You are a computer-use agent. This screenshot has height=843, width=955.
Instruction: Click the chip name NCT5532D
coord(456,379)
......
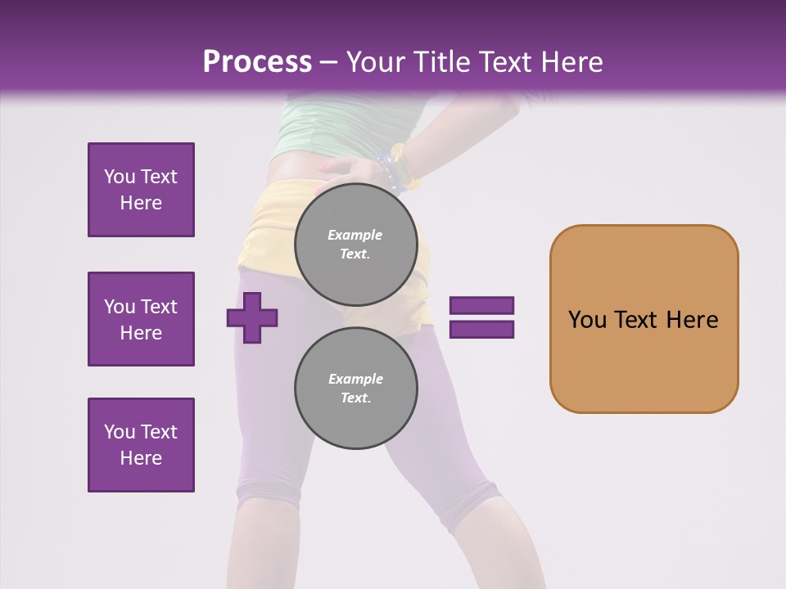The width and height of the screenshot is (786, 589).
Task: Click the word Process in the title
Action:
......
Print the lines verbatim, starting at the line containing "You are a computer-use" and ending at the line containing "coord(456,379)", both included.

**Exercise result:**
You are a computer-use agent. This screenshot has height=843, width=955.
Instruction: Click the chip name NCT5532D
coord(456,379)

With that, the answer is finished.